I always kind of knew what was wrong. Basically the random number generator is producing different random numbers based on how we run the tests. So for example, based on whether or not you run a test as part of a suite or in isolation, the random delays for a test source/sink will be different. Here is another example: first I run all of the tests for the TestRandomDelay model (which is used in the test source/sink) and then I run just one of the test cases. I am showing the output just for this test case in both contexts:

   py.test ../pclib/test/TestRandomDelay_test.py -sv
   ../pclib/test/TestRandomDelay_test.py::test_delay[5] 
   2: ( 0)      |      ( 0) .    | .    ( 0)
   3: ( 0) 0000 | 0000 ( 0)      |      ( 0)
   4: ( 1) #    | #    ( 1)      |      ( 0)
   5: ( 1) #    | #    ( 0) 0000 | 0000 ( 0)
   6: ( 1) 0a0a | 0a0a ( 0)      |      ( 1)
   7: ( 2) #    | #    ( 1)      |      ( 1)
   8: ( 2) #    | #    ( 0) 0a0a | 0a0a ( 1)
   9: ( 2) 0b0b | 0b0b ( 0)      |      ( 2)
  10: ( 3) #    | #    ( 3)      |      ( 2)
  11: ( 3) #    | #    ( 2)      |      ( 2)
  <snip>
  PASSED

  py.test ../pclib/test/TestRandomDelay_test.py -k test_delay[5] -sv
  ../pclib/test/TestRandomDelay_test.py::test_delay[5] 
   2: ( 0)      |      ( 0) .    | .    ( 0)
   3: ( 0) 0000 | 0000 ( 0)      |      ( 0)
   4: ( 1) #    | #    ( 0) 0000 | 0000 ( 0)
   5: ( 1) 0a0a | 0a0a ( 0)      |      ( 1)
   6: ( 2) #    | #    ( 2)      |      ( 1)
   7: ( 2) #    | #    ( 1)      |      ( 1)
   8: ( 2) #    | #    ( 0) 0a0a | 0a0a ( 1)
   9: ( 2) 0b0b | 0b0b ( 0)      |      ( 2)
  10: ( 3) #    | #    ( 2)      |      ( 2)
  11: ( 3) #    | #    ( 1)      |      ( 2)
  <snip>
  PASSED

You can clearly see that there are different random delays based on whether we run a bunch of tests or one test. Note, that I did try and set the seed to a known value at the top of the TestRandomDelay model -- so this is not because we are seeding the random number generator from the time of day or anything. Again, we were seeing similar issues with our Verilog unit testing framework. This issue can be very frustrating because it is hard to reproduce the error in isolation, and it can also be confusing to new users.
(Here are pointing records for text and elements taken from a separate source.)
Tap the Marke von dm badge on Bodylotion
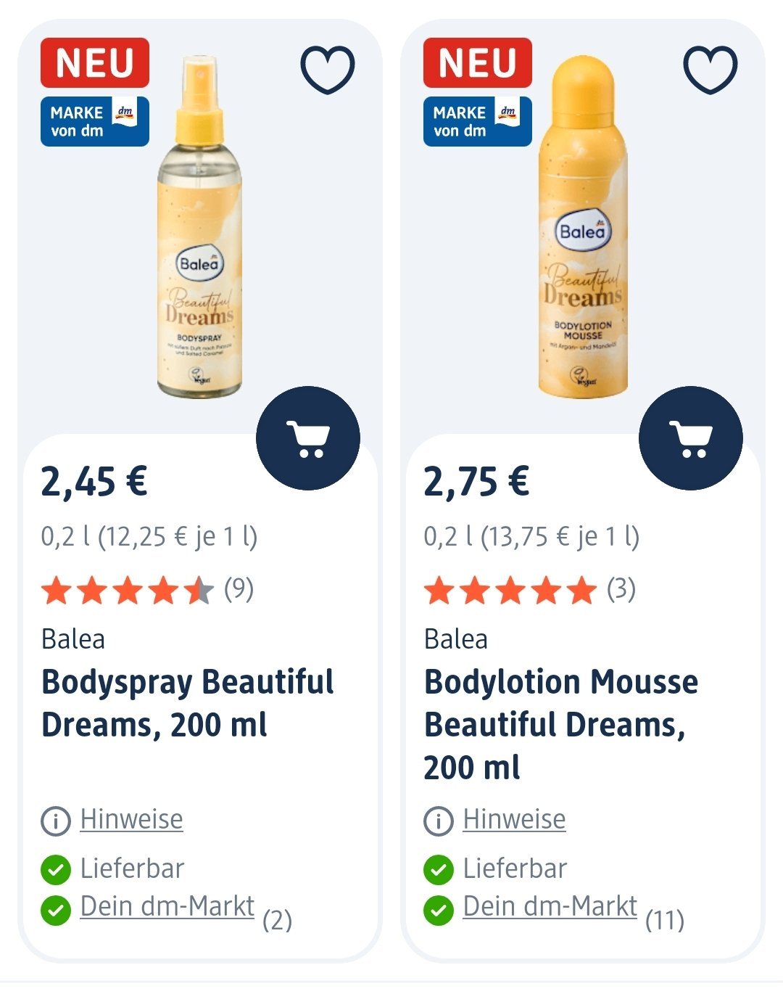Image resolution: width=783 pixels, height=994 pixels. point(478,122)
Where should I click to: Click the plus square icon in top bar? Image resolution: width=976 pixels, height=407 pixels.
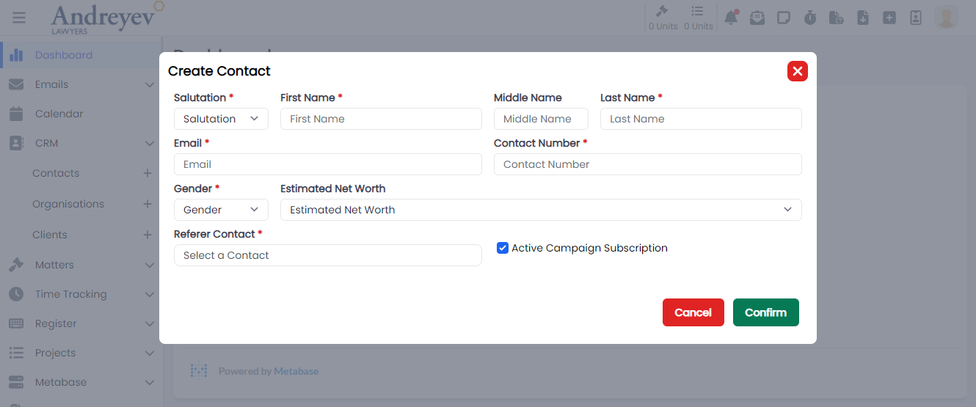(889, 18)
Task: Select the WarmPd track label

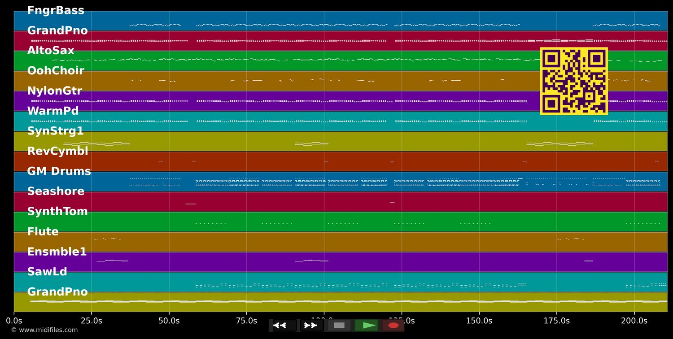Action: [53, 111]
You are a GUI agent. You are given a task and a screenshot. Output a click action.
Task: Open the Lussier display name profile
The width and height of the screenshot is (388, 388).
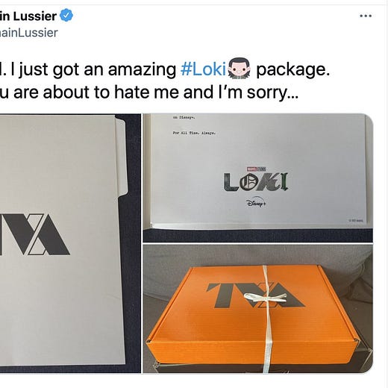(x=28, y=16)
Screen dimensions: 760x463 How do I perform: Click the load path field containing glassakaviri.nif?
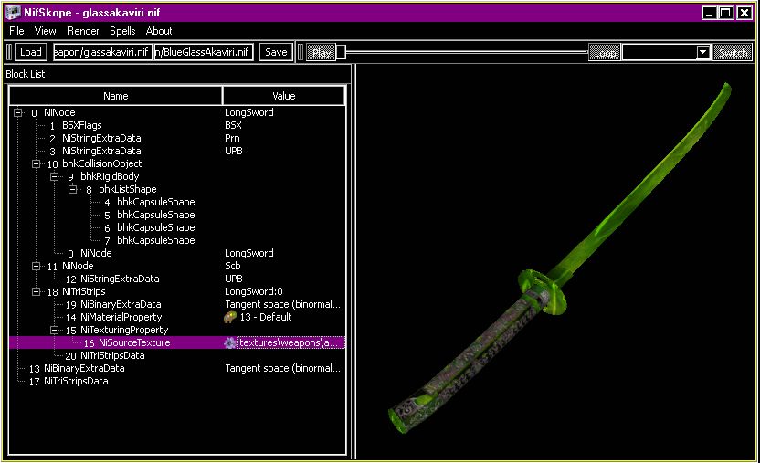[101, 52]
The way to address this issue is that any object which needs random numbers must have its own random number generator. It cannot rely on a global shared random number generator. Setting the seed at the top of a model file will not help -- because that seeds the random number generator at import time. Here is a good article about random number seeding in SystemVerilog:

http://www.doulos.com/knowhow/sysverilog/SNUG13_random_stability/SNUG2013_SV_Random_Stability_paper.pdf

That paper mentions: "In class-based testbenches, objects will represent the components in the testbench and generate the random stimulus that passes into the design. In order to ensure random stability, each object also must have its own independent random number generator, and consequently, its own seed so previous random stimulus can be reproduced."
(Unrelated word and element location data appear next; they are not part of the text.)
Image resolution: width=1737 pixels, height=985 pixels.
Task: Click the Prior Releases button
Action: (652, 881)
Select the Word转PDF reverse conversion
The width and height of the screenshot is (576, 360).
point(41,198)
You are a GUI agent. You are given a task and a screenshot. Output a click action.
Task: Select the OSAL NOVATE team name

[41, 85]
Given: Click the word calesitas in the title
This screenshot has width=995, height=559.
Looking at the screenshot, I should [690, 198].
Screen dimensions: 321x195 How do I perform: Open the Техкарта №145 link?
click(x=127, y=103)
So I implemented this approach in PyMTL. The key insight is that Python gives you an easy way to create a private, non-shared random number generator. You can just instantiate a Random object:

  >>> import random
  >>> rgen = random.Random()
  >>> rgen.randomint(0,10)

So I think anywhere in our PyMTL code where we want to generate a random number, we should always create a dedicated Random object for that purpose. So test delay models should have a member which is the random number generator. You can see example here:

https://github.com/cornell-brg/pymtl/blob/52325306/pclib/test/TestRandomDelay.py#L19-L29

Notice that I pass in the seed value as a constructor argument so that a parent can (and probably should) ensure that multiple instances of TestRandomDelay have different seeds. We should probably do the same thing even when we are generating random data in test scripts:

https://github.com/cornell-brg/pymtl/blob/52325306/pclib/cl/adapters_test.py#L74-L78

After making this change, the line traces for the TestRandomDelay_test.py test script look identical regardless of whether or not we run all of the test cases or a single test case in isolation.